The first homes in Squamish's new university neighbourhood should be under construction some time after April of next year.
The leaders of the not-for-profit Sea to Sky University (SSU) signed a deal with First Cambridge Capital Inc. (FCCI) of Squamish Tuesday (June 22) morning. Douglas Day, the president of FCCI, bought a 19 hectare (47 acre) parcel of land from SSU after his development proposal was accepted over 41 other submissions from developers.
"As of 3:08 this morning, we have a deal and we're moving ahead," said Dr. David Strangway of the SSU.
SSU project leader Peter Ufford called Day's offer "straight and clean."
"This land sale represents yet another meaningful milestone during the $150-million first phase of our SSU project," Strangway said. "First, the sale proceeds will flow directly into our campus construction budget in accordance with the SSU Business Plan. Secondly, we are extremely pleased that the successful proponent of our RFP [request for proposals] Process, which attracted the interest of a significant number of major developers, is a well-established and highly-regarded local firm."
Day's company made its initial move into Squamish when the firm bought all the available lots at Raven's Plateau. Day is currently developing homes in the subdivision at the top of Westway Avenue in Valleycliffe.
With this announcement, Day will now be working to build 200 housing units on the 19 hectares to the south east of the new Mashiter Creek Bridge.
"I am very pleased that my firm will have the honour of designing, building and marketing SSU's first phase of market housing," Day said through a SSU news release. "Should everything proceed as scheduled, and to provide timely, quality homes in Squamish, I anticipate that First Cambridge Capital will invite reservations for its lots and homes in the next few months; commence closings by April of 2005, and undertake construction of the first 50 to 60 homes shortly thereafter."
Day said the property will include 150 single family homes and possibly 50 townhouses.
Each of the homes will include energy-efficient features like ground-source geothermal heating and cooling.
A number of things have to happen before construction of the homes can begin. The District of Squamish (DOS) has to approve a sub-division plan for the 47-acres, the bridge has to be completed, the main access road to the university has to be completed and all the services have to be installed.
Along with those things, official community plan and zoning amendments are needed, a development variance permit is required and a development cost charges bylaw exemption needs to be put in place.
By the end of 2004, University Boulevard is expected to be completed.
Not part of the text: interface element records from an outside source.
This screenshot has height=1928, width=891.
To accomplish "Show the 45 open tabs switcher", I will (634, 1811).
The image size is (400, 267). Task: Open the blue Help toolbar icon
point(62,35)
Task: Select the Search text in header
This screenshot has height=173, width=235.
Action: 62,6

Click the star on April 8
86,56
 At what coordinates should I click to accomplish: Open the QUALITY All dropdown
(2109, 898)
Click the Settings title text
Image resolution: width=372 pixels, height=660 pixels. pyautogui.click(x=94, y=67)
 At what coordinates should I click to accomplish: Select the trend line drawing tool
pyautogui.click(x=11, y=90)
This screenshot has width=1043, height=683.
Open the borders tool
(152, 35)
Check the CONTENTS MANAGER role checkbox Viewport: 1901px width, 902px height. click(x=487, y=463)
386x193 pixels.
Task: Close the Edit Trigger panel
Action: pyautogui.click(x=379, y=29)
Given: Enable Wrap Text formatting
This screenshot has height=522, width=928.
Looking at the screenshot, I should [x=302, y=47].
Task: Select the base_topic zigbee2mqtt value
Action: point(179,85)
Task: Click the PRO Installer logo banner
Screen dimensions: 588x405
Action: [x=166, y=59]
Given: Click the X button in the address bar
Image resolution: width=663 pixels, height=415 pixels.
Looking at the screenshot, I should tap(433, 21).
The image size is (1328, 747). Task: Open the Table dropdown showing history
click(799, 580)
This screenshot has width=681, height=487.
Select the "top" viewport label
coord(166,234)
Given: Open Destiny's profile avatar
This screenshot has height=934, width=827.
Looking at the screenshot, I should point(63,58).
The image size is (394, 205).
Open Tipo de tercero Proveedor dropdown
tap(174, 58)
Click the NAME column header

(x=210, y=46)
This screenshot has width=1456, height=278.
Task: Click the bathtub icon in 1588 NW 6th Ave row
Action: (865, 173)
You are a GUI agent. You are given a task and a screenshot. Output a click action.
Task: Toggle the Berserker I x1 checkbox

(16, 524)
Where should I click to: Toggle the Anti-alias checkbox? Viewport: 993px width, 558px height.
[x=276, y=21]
The boulevard will go from the new bridge to the Garibaldi Park Road.
According to Terry Partington, SSU's Director of Real Estate Development, the $3.25 million Mashiter Creek Bridge is scheduled to be completed late in October. The bridge will connect the SSU lands to the Garibaldi Highlands and offer the first direct and legal road access to the SSU lands.
Partington added that the university will commence both on- and off-site services for the project this summer, with completion expected by the end of this year.
The FCCI announcement was made at a special council meeting. Mayor Ian Sutherland, on behalf of Council, said the SSU land sales agreement with First Cambridge Capital Inc. was "very welcome news".
The meeting was originally scheduled as an opportunity for council and the university leaders to discuss the SSU concerns with council's decision to consider giving the owners of three significant parcels of land (district lots 509, 510 and 513) an opportunity to start the process of rezoning the lands so they can be turned into neighbourhoods.
The leaders of the university project are worried that if a flood of new properties become available before or as the market housing portion of the university lands are being marketed then the SSU business plan will be severely affected. The not-for-profit university intends to get a third of the funding it needs to build the higher education centre from the sale of market housing lands around the campus.
Sutherland said that recent discussions make him confident that an acceptable solution can be found and details of that solution will be announced in a few weeks.
"The matter is being solved in a collaborative approach," Sutherland said.
Ufford said he is confident an acceptable solution is being worked out and according to the mayor, Merrill and Ring (the owners of two large district lots) is comfortable.